SGD WEEKLY : Through the Looking Glass and the 2016 Auctions

Some crazy short end moves following last week’s SOR and SIBOR divergence as we had pointed out : “Sibor rarely exceeds SOR given the opportunity for arbitrage by parties who would stripe out the cost of funds from the forwards which suggests that the SOR move is either temporary i.e. led by the sharp drop in the spot USDSGD or that Sibor could be in for a steep decline in the medium term should emerging markets continue to calm down.”

The 3M SOR rebounded strongly on the week rising 0.3% to overtake SIBOR which led to a massive curve flattening as the short end rates played higher along with the USDSGD. Singapore interest rates continue to remain one of the highest in developed markets, only losing out to Australia and New Zealand.

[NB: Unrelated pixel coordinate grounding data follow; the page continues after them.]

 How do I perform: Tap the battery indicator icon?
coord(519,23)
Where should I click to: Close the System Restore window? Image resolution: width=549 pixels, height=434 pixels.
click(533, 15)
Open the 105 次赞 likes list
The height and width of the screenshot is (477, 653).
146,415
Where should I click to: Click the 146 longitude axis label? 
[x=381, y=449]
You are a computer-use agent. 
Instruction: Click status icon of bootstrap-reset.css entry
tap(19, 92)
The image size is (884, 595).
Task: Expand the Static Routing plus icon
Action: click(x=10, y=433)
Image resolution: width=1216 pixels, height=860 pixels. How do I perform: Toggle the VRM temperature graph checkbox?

SGD WEEKLY : The Crazy Short End Moves

Long end bonds continue to see demand despite having rallied over 28 bp in the past 4 weeks for the 10Y although the best performer would be the 5Y which has fallen 37 bp for the same period, halving the 70 bp gap with US treasuries of the same tenor to just 37 bp now.

SGD WEEKLY : The Crazy Short End Moves 1

The big news for the week would be the announcement of the 2016 bond issuance calendar which is a heavy one, given that maturities next year is double that of 2015.

Looking back on the year, bond investors have reason to rejoice because bonds from the last 4 auctions have outperformed in general and the yield curve has favoured long end bond investors in the past 12 months.

SGD WEEKLY : The Crazy Short End Moves 2

Our vision for 2015 is materialising as we speak with the retail investors taking a keener interest in the bond markets this year with the launch of the Singapore Savings Bonds and we can only expect retail participation to increase in the future with retail bonds to hit the street next year.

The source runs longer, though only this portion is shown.